Cuba to Get More Brazilian Investment

Progreso Weekly

brazilinvestincuba3HAVANA TIMES – Brazil is weighing granting the construction company Odebrecht a $150 million credit to remodel airport terminals in Havana and other Cuban cities, reports the Reuters news agency, citing unidentified official sources.

The report from the British agency, datelined São Paulo, says the credit would be issued by the Brazilian Development Bank, BNDS. The topic presumably was discussed during a recent visit to Brazil by Cuban Vice President Marino Murillo, the manager of the economic reforms undertaken by President Raúl Castro.

“The financing of the airports is under discussion,” and the topic “is subject to an evaluation by the bank’s technical staff,” the report says. Reuters says its unidentified source is linked to the administration of President Dilma Rouseff.

For its part, the Cuban daily newspaper Granma said that Murillo met “with Brazilian ministers and heads of state institutions dealing with agricultural and cattle farming, business, and scientific and technological development. According to Granma, Murillo also met with Foreign Minister Antonio Patriota and the Vice President of Brazil, Michel Temer.

The anonymity granted to the Brazilian informant may have resulted from the government’s stated decision to be discreet about its investments in various countries, Cuba among them, apparently because of malicious interpretations by some media.

The Cuban press has reported nothing on the possible cooperation to modernize the airports. Reuters points out that modern airports are an essential element of the tourism industry, one of Cuba’s main sources of income. Last year, Cuba welcomed 2.8 million foreign tourists, a record figure.

Although the Reuters report says that the work could begin in June and that Odebrecht already has a team selecting the suppliers of the materials needed to remodel Havana Airport, it also quotes an Odebrecht spokesman in São Paulo as saying that the company at this time does not have representatives in Cuba performing such tasks.

Reuters does not specify which of the Havana Airport terminals – the oldest one or the one built in the 1990s with Canadian aid – will be remodeled.

It is very true that the Cuban government is working hard to improve infrastructure.
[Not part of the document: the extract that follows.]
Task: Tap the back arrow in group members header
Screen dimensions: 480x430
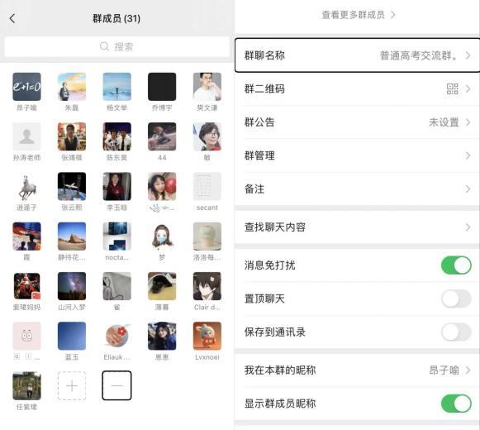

New highways are being built and existing roads are being maintained. Passenger and freight trains, engineering works that range from dams and viaducts through several provinces, and the ailing air fleet that provides national and foreign transportation are some of the projects selected to boost tourism and the domestic economy.
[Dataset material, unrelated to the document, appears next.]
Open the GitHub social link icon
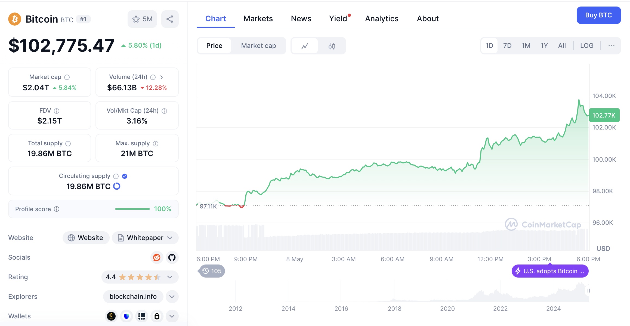click(x=172, y=257)
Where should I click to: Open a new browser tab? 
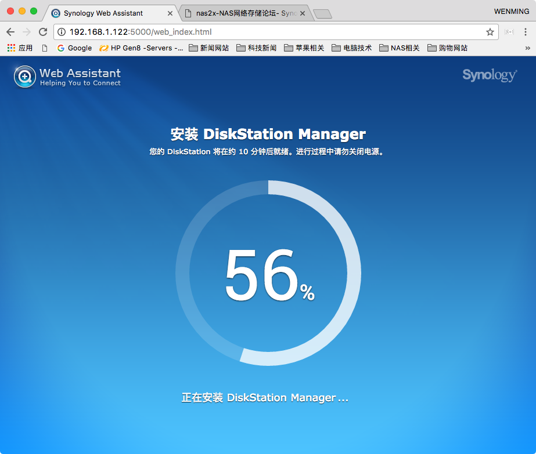point(322,13)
Reuters is right when it says that Brazil right now is one of Cuba’s principal commercial and financial allies. The BNDS underwrites as much as 80 percent of the exportation of engineering services and capital assets by those Brazilian companies that undertake works agreed upon by national governments. If the reports are confirmed, the cost of the works done in Cuban airports could amount to nearly $190 million.

 

One thought on “Cuba to Get More Brazilian Investment

  • The economic justification of this proposed investment, like the Mariel port project, is based upon the lifting of the US embargo. It is arguably true that critical repairs to the existing Jose Marti Int’l Airport are long overdue. Leaky roofs, faulty electrical wiring and poor environmental controls are just a few of the complaints long posted about this 40 year-old plus facility. However, expansion plans beyond the normal maintenance work is based upon the hope that US tourism will expand significantly in the near future. It has been estimated that once free of travel restrictions, as many as 3 million Americans would visit Cuba each year. That increase would more than double the current number of visitors to the island. In addition to the arrival and departure of foreigners, Cuban tourism within Cuba is expected to continue to increase as the disposable income of Cubans improves. More tourism implies more private restaurants and casa particulares as well as joint venture resort hotels and golf courses and other tourism destinations. It all smacks of more capitalism and private entrepreneurs. Marx must be spinning in his tomb in Highgate at just the thought the world’s last failed Marxist experiment is devolving slowly into a sex hotel and amusement park for Cuban-Americans, Canadians and Europeans.